Manitoba

Winnipeg family teams up with Trudeau for new Lego video on Canada Day

A Winnipeg dad and his two sons who made a viral video of Prime Minister Justin Trudeau using Lego this spring have released a new creation just in time for Canada Day.

Tyler Walsh's Lego version of the prime minister's COVID-19 message to kids went viral in April

Winnipegger Tyler Walsh teamed up with Prime Minister Justin Trudeau to create a new Lego video for Canada Day. (Submitted by Tyler Walsh)

A Winnipeg dad and his two sons who made a viral video of Prime Minister Justin Trudeau using Lego this spring have released a new creation just in time for Canada Day. 

Tyler Walsh says this Lego Justin Trudeau video is a positive message about Canadians coming together during a difficult time. 

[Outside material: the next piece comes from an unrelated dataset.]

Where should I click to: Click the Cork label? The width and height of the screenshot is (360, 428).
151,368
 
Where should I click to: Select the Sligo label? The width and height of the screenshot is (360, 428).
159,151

It shows a Lego version of Trudeau talking to Canadians about how they celebrate even though Canada Day may look very different this year because of COVID-19. 

Walsh tweeted the video out Wednesday morning.

"Now that it's Canada Day, to have something like this to put out there is really meaningful," he said. 

"I think it's a positive message and it's an opportunity to sort of think about this tough time that we went through."

In the video, Trudeau talks about ways Canadians can celebrate Canada Day even without the usual parades and large parties, such as watching a virtual concert. (Submitted by Tyler Walsh)

Walsh, who works at Economic Development Winnipeg, recreated Trudeau's message to young people about how they can help slow the spread of COVID-19 in April.

After that video, Walsh says he connected with staff at the Canadian embassy in Italy about sharing it. He says that they suggested doing another video for Canada Day. 

A still from the video shows a Lego version of a high school grad parade. (Submitted by Tyler Walsh)

He connected with staff in the prime minister's office, who were happy to collaborate on a script and get Trudeau to record a new message, Walsh said.

The project ended up coming together earlier this week, and Walsh said he couldn't have done it without the help of his two sons, Jack and Noah, who helped him build sets and find red and white Lego pieces.